### The request
Edit the rows in the stretch from the line containing "Tap the ZTE_AIS_FIBRE" through the end of the rows, changing every "gear icon" to "cog icon" and leaving everything else unchanged. Give back only those lines.

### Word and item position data
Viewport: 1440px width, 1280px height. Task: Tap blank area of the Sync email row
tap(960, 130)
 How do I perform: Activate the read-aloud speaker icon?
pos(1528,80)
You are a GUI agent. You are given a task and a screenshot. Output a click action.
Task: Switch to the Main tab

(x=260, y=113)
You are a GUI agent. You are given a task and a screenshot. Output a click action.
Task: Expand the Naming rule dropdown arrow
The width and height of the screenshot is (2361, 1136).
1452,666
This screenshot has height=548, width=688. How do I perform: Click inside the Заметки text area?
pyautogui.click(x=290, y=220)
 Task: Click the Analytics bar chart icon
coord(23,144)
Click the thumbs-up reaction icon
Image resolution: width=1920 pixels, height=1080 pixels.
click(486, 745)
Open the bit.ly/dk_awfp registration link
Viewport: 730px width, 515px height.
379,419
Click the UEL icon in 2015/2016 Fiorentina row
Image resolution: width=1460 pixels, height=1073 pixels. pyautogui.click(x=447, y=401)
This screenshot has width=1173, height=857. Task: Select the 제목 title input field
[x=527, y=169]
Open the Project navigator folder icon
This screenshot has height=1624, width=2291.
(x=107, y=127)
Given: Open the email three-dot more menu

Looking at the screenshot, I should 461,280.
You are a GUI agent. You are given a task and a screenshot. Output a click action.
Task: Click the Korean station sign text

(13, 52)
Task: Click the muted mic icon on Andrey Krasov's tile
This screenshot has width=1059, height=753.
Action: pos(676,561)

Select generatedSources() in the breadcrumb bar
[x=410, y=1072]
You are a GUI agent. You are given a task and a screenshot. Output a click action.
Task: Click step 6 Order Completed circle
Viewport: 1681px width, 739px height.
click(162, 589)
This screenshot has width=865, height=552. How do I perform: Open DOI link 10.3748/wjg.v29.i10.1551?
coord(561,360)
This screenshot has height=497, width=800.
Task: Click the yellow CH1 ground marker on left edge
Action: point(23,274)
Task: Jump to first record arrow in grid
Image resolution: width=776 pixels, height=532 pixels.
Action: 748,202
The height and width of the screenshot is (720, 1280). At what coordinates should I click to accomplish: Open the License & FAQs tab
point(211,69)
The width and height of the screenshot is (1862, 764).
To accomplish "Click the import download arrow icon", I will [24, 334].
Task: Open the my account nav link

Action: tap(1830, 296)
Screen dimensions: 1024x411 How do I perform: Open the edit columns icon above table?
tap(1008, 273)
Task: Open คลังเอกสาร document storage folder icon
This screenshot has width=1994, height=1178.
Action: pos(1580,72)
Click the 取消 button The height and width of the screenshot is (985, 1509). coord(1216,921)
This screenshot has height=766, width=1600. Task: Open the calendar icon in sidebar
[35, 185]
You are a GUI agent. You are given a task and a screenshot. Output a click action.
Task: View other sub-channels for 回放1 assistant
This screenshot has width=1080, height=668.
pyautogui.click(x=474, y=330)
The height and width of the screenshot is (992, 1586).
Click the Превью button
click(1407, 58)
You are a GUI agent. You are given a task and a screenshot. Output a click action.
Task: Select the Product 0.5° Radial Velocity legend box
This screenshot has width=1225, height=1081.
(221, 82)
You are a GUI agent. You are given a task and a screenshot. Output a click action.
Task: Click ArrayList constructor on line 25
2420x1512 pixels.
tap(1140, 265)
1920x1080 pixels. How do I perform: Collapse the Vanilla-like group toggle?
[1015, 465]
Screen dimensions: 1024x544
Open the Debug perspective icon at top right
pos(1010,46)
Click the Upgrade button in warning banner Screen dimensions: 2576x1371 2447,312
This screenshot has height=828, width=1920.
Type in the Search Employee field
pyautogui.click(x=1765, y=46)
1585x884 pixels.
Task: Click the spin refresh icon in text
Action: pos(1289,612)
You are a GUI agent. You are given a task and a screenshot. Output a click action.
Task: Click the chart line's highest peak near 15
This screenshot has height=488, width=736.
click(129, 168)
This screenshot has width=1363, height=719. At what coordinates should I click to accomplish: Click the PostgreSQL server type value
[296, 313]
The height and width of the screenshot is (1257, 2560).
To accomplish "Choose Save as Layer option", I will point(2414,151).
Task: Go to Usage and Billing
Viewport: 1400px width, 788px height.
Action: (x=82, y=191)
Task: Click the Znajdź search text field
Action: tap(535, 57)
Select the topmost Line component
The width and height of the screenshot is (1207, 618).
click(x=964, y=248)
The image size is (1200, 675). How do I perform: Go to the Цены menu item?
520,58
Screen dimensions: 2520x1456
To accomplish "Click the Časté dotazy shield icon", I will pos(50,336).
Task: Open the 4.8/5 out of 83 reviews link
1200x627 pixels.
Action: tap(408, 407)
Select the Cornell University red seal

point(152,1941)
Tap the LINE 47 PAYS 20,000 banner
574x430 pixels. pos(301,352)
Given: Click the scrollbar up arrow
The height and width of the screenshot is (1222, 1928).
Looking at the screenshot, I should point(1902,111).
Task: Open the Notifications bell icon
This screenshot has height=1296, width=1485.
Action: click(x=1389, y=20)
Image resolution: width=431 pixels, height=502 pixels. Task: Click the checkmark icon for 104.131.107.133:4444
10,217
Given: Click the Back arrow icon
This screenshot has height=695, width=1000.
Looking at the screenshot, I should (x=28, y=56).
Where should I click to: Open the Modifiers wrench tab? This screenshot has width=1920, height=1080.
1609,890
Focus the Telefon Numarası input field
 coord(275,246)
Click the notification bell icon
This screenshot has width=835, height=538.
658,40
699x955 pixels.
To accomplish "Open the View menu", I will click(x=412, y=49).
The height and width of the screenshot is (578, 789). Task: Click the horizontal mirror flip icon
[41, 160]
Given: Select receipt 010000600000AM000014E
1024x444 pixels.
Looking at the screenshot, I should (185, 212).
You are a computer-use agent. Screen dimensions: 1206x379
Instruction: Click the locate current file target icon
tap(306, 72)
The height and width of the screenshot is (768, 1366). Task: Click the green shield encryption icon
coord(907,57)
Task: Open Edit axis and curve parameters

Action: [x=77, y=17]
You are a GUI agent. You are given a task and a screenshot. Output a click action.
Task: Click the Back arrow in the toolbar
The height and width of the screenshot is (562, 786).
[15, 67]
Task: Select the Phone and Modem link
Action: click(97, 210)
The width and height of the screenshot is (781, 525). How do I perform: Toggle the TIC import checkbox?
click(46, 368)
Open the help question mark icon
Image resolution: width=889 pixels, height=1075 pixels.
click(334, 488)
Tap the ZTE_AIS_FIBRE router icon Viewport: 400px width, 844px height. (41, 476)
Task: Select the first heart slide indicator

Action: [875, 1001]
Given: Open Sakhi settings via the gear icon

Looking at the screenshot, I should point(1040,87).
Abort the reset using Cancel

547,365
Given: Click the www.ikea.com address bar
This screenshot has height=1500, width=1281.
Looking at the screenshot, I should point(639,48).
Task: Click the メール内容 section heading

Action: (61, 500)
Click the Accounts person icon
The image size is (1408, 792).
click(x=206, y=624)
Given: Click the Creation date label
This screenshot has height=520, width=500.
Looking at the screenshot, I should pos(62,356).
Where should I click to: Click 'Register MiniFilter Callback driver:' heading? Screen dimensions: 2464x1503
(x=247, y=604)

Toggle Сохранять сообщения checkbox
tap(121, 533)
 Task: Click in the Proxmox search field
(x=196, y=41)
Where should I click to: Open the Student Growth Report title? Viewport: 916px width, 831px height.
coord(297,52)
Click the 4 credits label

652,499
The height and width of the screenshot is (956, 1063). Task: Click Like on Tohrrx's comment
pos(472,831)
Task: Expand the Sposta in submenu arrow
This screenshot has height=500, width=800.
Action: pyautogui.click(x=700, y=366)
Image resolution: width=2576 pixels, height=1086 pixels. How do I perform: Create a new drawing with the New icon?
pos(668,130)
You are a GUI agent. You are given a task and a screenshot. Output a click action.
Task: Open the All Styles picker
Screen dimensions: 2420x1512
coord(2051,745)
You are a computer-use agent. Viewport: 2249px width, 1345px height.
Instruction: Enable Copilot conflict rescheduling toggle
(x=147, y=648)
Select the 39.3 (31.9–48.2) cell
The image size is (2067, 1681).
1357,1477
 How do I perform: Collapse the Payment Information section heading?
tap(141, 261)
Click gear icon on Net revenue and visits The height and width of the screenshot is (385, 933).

### Completed task
Tap the ZTE_AIS_FIBRE router icon Viewport: 400px width, 844px height. (41, 476)
Task: Select the first heart slide indicator

Action: [875, 1001]
Given: Open Sakhi settings via the cog icon

Looking at the screenshot, I should point(1040,87).
Abort the reset using Cancel

547,365
Given: Click the www.ikea.com address bar
This screenshot has height=1500, width=1281.
Looking at the screenshot, I should point(639,48).
Task: Click the メール内容 section heading

Action: (61, 500)
Click the Accounts person icon
The image size is (1408, 792).
click(x=206, y=624)
Given: Click the Creation date label
This screenshot has height=520, width=500.
Looking at the screenshot, I should pos(62,356).
Where should I click to: Click 'Register MiniFilter Callback driver:' heading? Screen dimensions: 2464x1503
(x=247, y=604)

Toggle Сохранять сообщения checkbox
tap(121, 533)
 Task: Click in the Proxmox search field
(x=196, y=41)
Where should I click to: Open the Student Growth Report title? Viewport: 916px width, 831px height.
coord(297,52)
Click the 4 credits label

652,499
The height and width of the screenshot is (956, 1063). Task: Click Like on Tohrrx's comment
pos(472,831)
Task: Expand the Sposta in submenu arrow
This screenshot has height=500, width=800.
Action: pyautogui.click(x=700, y=366)
Image resolution: width=2576 pixels, height=1086 pixels. How do I perform: Create a new drawing with the New icon?
pos(668,130)
You are a GUI agent. You are given a task and a screenshot. Output a click action.
Task: Open the All Styles picker
Screen dimensions: 2420x1512
coord(2051,745)
You are a computer-use agent. Viewport: 2249px width, 1345px height.
Instruction: Enable Copilot conflict rescheduling toggle
(x=147, y=648)
Select the 39.3 (31.9–48.2) cell
The image size is (2067, 1681).
1357,1477
 How do I perform: Collapse the Payment Information section heading?
tap(141, 261)
Click cog icon on Net revenue and visits The height and width of the screenshot is (385, 933).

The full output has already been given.